The results from the biodegradation studies indicate that piperazine is not readily biodegradable under aerobic conditions, but it is inherently biodegradable [European Chemicals Bureau, 2005]. Because no relevant persistence data for melamine polyphosphate were identified, melamine polyphosphate was assigned as score of Moderate for persistence based on analogous data suggesting melamine polyphosphate will not biodegrade rapidly [EPA, 2014].

In conclusion, DG HF/2000 is not readily biodegradable.

About inherent biodegradability potential, in general substances that are degraded more than 70 % in tests for inherent biodegradability have the potential for ultimate biodegradation; biodegradation above 20 % of theoretical (measured as BOD, DOC removal or COD) may be regarded as evidence of inherent, primary biodegradability.

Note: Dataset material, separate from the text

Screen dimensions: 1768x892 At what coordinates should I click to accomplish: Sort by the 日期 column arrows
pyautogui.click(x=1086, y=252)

Data available suggest that the substance has not the potential for ultimate biodegradation, whereas there are no sufficient information to judge the primary biodegradability potential. Thus, according to a conservative approach, the substance is regarded and treated as if it would not even be inherent biodegradable.


Environmental Protection Agency (EPA) United States. An Alternatives Assessment for the Flame Retardant Decabromodiphenyl Ether (DecaBDE). Final report. January 2014.

European Chemicals Bureau. European Union Risk Assessment Report. Piperazine CAS No: 110-85-0 EINECS No: 203-808-3. 3rdpriority list, Volume 56. Risk assessment. European Commission Joint research centre. EUR 21642 EN. Institute for Health and Consumer Protection. 2005.